This is my attempt at the selection tests for the GSoC 2019 project, "Human history and data visualization" under the Canadian Center for Computational Genomics
usage: main.py [-h] [--log_dir] [--plot_dir] [--coords_dir] [--genedata]
[--labels] [--pops] [--seed] [--downsample_n] [--prune_size]
[--prune_step] [--prune_thresh] [--prune_iter] [--pca_n]
[--pca_scaler] [--plot_limit_components] [--title TITLE]
Applying Dimensionality Reduction on Genomic Data
optional arguments:
-h, --help show this help message and exit
--log_dir log directory
--plot_dir plot directory
--coords_dir coordinates directory
--genedata genomic data file
--labels sample population mappings file
--pops population description file
--seed seed for prng
--downsample_n number of SNPs to randomly choose
--prune_size size for pruning
--prune_step step for pruning
--prune_thresh threshold for pruning
--prune_iter iterations for pruning
--pca_n number of principal components
--pca_scaler scaler for pca
--plot_limit_components
number of components to consider plotting, [None]
means plot all
--title TITLE process title
With the dataset in a folder data
in the repository directory, run the following command :
python main.py --genedata=data/ALL.wgs.nhgri_coriell_affy_6.20140825.genotypes_has_ped.vcf --labels=data/affy_samples.20141118.panel --pops=data/20131219.populations.tsv --title="Chromosome 1 Assembly B37" --plot_limit_components=4
After running command, the project structure changes to :
.
├── coords
│ └── [1554763502304] Chromosome 1 Assembly B37
│ ├── [1554763502304] Chromosome 1 Assembly B37 - [PCA] coords.txt
│ ├── [1554763502304] Chromosome 1 Assembly B37 - [UMAP] coords.txt
│ └── [1554763502304] Chromosome 1 Assembly B37 - [UMAP_PCA] coords.txt
├── logs
│ └── [1554763502304] Chromosome 1 Assembly B37.log
├── main.py
├── plots
│ └── [1554763502304] Chromosome 1 Assembly B37 plots
│ ├── [1554763502304] Chromosome 1 Assembly B37 [PCA]

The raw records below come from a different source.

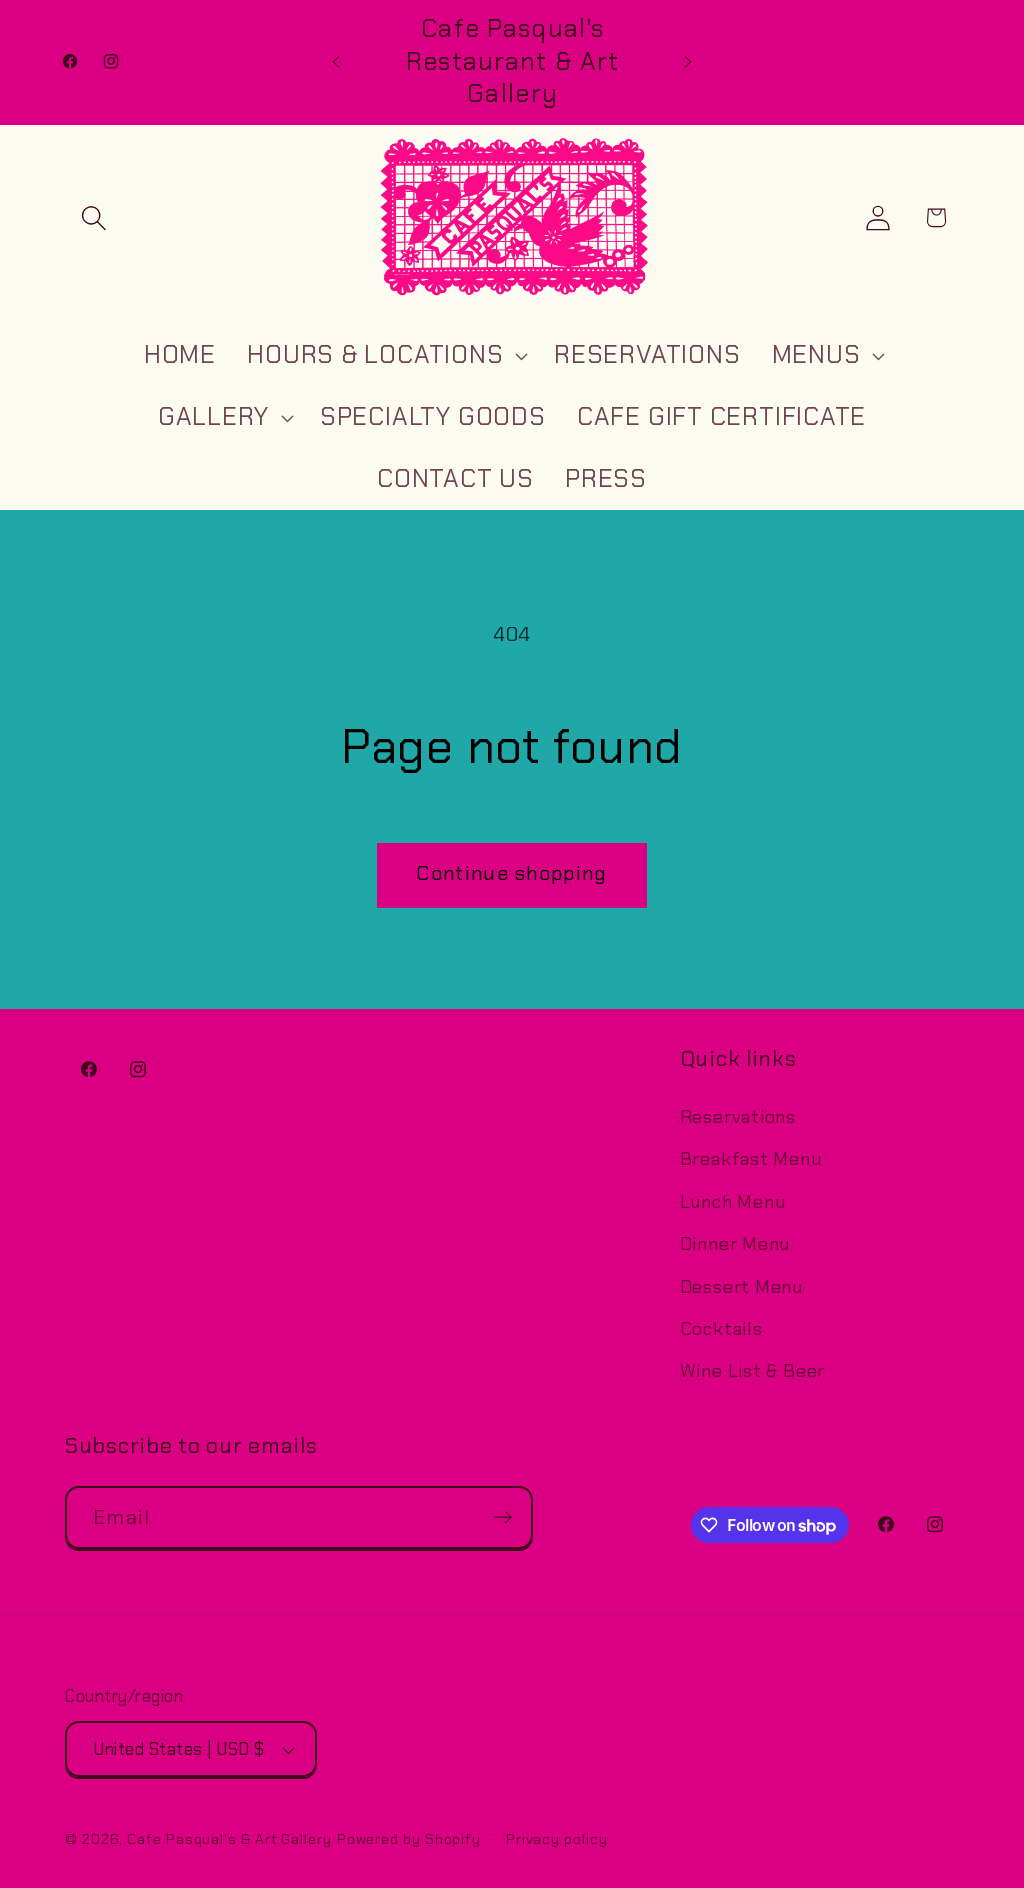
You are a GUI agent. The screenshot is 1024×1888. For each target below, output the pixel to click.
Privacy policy (557, 1839)
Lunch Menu (733, 1202)
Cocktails (721, 1329)
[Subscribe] (502, 1517)
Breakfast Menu (751, 1159)
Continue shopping (511, 873)
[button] (93, 217)
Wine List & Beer (752, 1371)
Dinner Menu (735, 1244)
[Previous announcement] (336, 61)
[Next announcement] (688, 61)
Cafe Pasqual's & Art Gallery (229, 1839)
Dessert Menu (741, 1287)
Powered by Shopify (409, 1839)
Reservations (738, 1117)
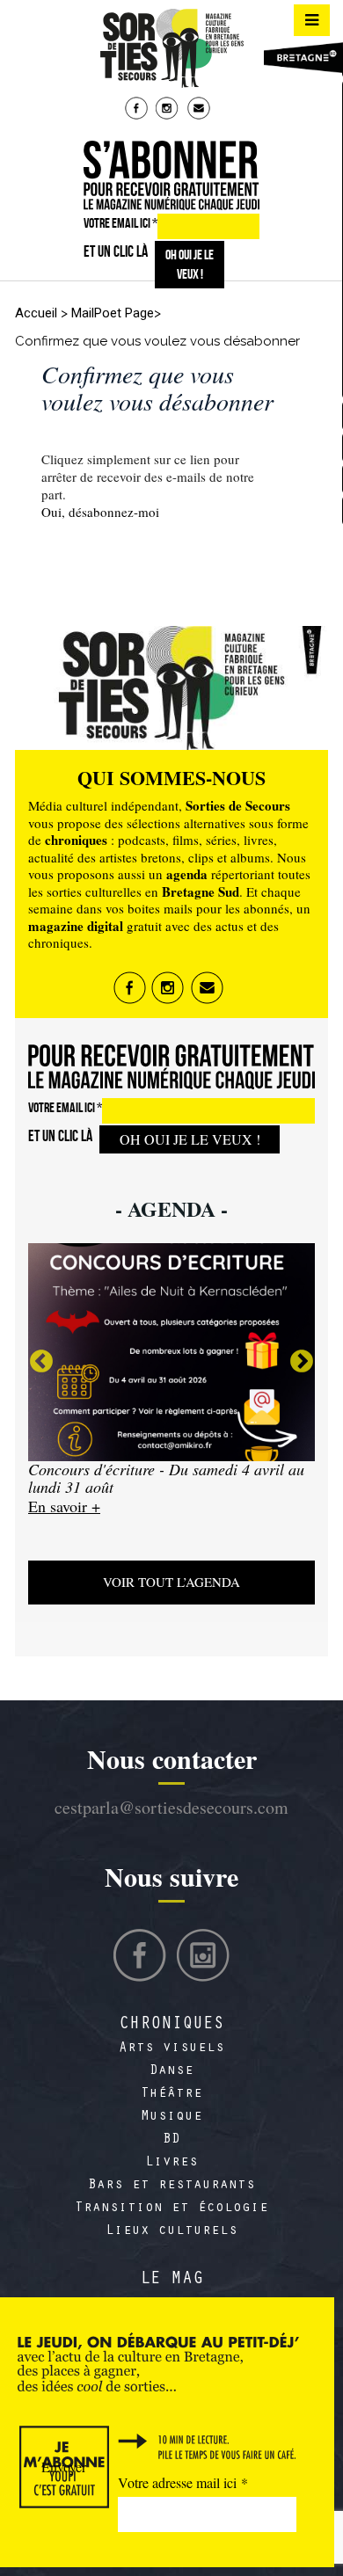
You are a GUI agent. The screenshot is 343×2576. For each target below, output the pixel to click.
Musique (171, 2117)
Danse (171, 2071)
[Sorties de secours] (171, 48)
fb (138, 110)
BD (171, 2140)
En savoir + (88, 1523)
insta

│ │ ├── [1554763502304] Chromosome 1 Assembly B37 [PCA] - PC[1][2].png
│ │ ├── [1554763502304] Chromosome 1 Assembly B37 [PCA] - PC[1][3].png
│ │ ├── [1554763502304] Chromosome 1 Assembly B37 [PCA] - PC[1][4].png
│ │ ├── [1554763502304] Chromosome 1 Assembly B37 [PCA] - PC[2][3].png
│ │ ├── [1554763502304] Chromosome 1 Assembly B37 [PCA] - PC[2][4].png
│ │ └── [1554763502304] Chromosome 1 Assembly B37 [PCA] - PC[3][4].png
│ ├── [1554763502304] Chromosome 1 Assembly B37 [UMAP]
│ │ └── [1554763502304] Chromosome 1 Assembly B37 [UMAP] - PC[1][2].png
│ └── [1554763502304] Chromosome 1 Assembly B37 [UMAP_PCA]
│ └── [1554763502304] Chromosome 1 Assembly B37 [UMAP_PCA] - PC[1][2].png
└── README.md
The coords
directory contains the lower dimensional coordinates written into text files.
The logs
directory contains the log reports.
The plots
directory has the plots of the components with one another.